Oil prices have sold off sharply in the wake of Friday’s non-event Opec meeting, underlining the producer group’s credibility problem. By early evening UAE time yesterday, world benchmark North Sea Brent crude oil futures were down 11 per cent since Friday afternoon, at US$39.93 per barrel – 83 cents lower on the day.
Why the big sell-off when there was essentially no new information out of the meeting?
The major players within Opec, especially Saudi Arabia, had given no indication that there would be a shift in policy from last year, when the group resolved to hold on to market share and let the market find its own level, a strategy aimed at forcing off high-cost production from North America, the North Sea and elsewhere.
The main difficulty – and not just for the latest sell-off – seems to be Opec’s inability to put out a clear message.
As Ann-Louise Hittle, senior oil analyst with Wood Mackenzie, explains: “Rumours of possible production cuts and even an increase in the ceiling flew through the Opec rumour mill ahead of the Friday afternoon press conference. That part was great political theatre and reflected the disagreements in the group.” But instead of any action, she says, “a vaguely worded communique was released and a short press conference held”.
That communique mostly delivered tedious housekeeping information and the already well-known fact that Indonesia would be rejoining the group, without any discussion of how its or any other member’s production would be accommodated.
In later paragraphs, there were some throwaway comments about a world demand growth forecast of 1.3 million barrels per day for next year while non-Opec supply “is expected to contract” (by an unspecified amount).
This vacuum was filled by comments from individual oil ministers, especially Iranian oil minister Bijan Zanganeh, whose interpretation of the meeting – “Everyone does whatever they want” – helped to fuel headlines like “Opec talks end in chaos” and “Who killed Opec?”.
The Vienna-based secretariat is certainly aware of its communication problem. According to a story in The Wall Street Journal in October, internal reports by Opec determined that it had “an image problem” and difficulty communicating its core message of stability.
But the problem is more fundamental as Opec for at least a decade and a half has become increasingly riven by disagreements, conflicting goals and accusations of cheating, with Saudi Arabia the only member with significant spare capacity for most of that period.
There is no clear Opec message to deliver. There is Saudi Arabia’s policy – backed by its closest allies in the Arabian Gulf – of defending market share and forcing those with the highest marginal cost of production to be the first to cut, rather than the lowest-cost producers.
Has that policy been working?
The growth in North American production has been reversed and there have been nearly $300 billion of development projects cancelled to date. But the momentum in the world’s largest industry takes a long time to get back into balance.

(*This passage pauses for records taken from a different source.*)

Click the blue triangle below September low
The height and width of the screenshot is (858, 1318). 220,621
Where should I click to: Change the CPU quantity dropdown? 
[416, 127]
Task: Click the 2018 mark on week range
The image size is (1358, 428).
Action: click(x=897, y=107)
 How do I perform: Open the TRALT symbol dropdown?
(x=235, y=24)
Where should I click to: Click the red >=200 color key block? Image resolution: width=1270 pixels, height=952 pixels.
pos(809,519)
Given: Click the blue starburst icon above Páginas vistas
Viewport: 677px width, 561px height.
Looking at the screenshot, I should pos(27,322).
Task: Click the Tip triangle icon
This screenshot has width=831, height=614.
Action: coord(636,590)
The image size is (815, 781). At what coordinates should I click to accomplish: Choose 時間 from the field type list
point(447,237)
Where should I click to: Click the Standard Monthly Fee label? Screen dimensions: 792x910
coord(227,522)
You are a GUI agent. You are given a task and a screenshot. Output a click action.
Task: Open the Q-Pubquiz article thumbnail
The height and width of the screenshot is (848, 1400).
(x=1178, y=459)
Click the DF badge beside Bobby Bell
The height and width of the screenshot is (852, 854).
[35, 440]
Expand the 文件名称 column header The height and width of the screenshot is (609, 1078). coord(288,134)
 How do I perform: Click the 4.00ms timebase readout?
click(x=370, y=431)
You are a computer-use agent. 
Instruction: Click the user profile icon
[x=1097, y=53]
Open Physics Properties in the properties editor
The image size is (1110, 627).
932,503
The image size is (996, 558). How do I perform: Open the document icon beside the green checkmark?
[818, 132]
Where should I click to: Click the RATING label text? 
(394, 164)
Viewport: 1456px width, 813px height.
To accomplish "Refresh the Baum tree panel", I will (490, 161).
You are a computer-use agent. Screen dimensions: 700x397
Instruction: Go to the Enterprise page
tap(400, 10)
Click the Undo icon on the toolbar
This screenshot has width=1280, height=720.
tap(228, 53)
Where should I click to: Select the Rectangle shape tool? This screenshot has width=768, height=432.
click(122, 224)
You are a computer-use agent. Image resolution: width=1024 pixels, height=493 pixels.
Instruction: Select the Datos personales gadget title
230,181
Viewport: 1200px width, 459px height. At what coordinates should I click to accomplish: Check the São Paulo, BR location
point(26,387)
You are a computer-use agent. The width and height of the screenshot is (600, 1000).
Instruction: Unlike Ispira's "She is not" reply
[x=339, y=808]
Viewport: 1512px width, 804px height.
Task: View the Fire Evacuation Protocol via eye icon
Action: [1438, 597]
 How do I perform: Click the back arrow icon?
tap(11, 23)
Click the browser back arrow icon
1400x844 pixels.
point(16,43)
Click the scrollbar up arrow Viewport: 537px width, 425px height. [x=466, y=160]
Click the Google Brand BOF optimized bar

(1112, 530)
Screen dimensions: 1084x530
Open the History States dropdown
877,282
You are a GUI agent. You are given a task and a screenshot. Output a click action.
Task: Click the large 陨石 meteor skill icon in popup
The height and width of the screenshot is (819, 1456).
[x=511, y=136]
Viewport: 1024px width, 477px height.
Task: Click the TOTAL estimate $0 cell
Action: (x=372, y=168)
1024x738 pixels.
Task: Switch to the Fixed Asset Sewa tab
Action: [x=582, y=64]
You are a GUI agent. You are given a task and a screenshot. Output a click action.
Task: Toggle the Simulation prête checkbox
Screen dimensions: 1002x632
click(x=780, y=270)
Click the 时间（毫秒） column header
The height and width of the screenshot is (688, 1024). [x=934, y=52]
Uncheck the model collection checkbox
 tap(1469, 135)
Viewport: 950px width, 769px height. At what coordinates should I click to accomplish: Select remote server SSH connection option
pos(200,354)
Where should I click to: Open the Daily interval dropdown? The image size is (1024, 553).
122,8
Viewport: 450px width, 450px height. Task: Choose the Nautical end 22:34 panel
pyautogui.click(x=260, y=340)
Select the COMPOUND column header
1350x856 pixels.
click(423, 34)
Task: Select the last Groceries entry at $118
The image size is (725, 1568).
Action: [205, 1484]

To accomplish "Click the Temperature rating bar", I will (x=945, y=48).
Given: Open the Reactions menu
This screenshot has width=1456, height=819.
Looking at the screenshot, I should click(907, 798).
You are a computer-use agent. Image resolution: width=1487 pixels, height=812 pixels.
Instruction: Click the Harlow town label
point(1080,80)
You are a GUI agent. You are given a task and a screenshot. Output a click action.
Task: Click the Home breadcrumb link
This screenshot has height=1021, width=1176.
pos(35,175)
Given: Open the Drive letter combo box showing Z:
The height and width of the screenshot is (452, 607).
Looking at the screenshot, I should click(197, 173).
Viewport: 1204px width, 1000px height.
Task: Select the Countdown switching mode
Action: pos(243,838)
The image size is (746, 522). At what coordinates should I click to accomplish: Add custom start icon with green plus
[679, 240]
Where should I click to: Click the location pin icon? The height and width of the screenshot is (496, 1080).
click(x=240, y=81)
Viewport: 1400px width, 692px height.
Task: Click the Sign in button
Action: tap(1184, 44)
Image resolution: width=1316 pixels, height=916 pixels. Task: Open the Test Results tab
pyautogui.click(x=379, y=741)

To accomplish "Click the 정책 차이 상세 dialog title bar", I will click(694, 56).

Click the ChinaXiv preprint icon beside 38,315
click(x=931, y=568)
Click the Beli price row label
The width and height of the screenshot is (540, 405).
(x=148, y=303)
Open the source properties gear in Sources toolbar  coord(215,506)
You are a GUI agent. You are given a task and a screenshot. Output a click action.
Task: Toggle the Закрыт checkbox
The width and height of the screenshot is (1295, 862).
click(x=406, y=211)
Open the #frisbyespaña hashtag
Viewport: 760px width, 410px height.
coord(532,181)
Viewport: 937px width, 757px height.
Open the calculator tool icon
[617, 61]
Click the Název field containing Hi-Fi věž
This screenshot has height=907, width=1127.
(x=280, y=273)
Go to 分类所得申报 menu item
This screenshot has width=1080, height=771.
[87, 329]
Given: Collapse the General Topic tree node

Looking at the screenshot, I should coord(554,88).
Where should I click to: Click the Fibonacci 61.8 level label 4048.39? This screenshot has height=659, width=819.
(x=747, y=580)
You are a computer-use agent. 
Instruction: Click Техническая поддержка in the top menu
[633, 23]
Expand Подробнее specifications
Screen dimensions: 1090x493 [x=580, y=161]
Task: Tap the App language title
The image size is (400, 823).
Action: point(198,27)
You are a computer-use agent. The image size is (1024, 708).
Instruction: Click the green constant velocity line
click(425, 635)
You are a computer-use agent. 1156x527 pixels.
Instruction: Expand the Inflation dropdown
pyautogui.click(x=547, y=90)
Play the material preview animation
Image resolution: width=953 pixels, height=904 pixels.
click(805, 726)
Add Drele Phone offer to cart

“This is a problem unlikely to go away any time soon,” says Amrita Sen, senior analyst at Energy Aspects. “Opec’s meeting ended in no output cuts as expected but the fact they could not even agree on a collective quota ahead of Iran’s return shows the huge gaps that exist between members. So balances remain the same, Opec countries will continue to pump as much as possible for now [and] the crude market remains oversupplied.”
Ms Hittle agrees: “It is going to be a long slog until the second half next year with the oil market facing rising Iranian oil output.” But there is a ray of optimism, she says: “One difference with the first half of this year is US oil output is slipping into a year-on-year decline … and that could provide somewhat of a floor for oil prices as the market contends with the ongoing oversupply.”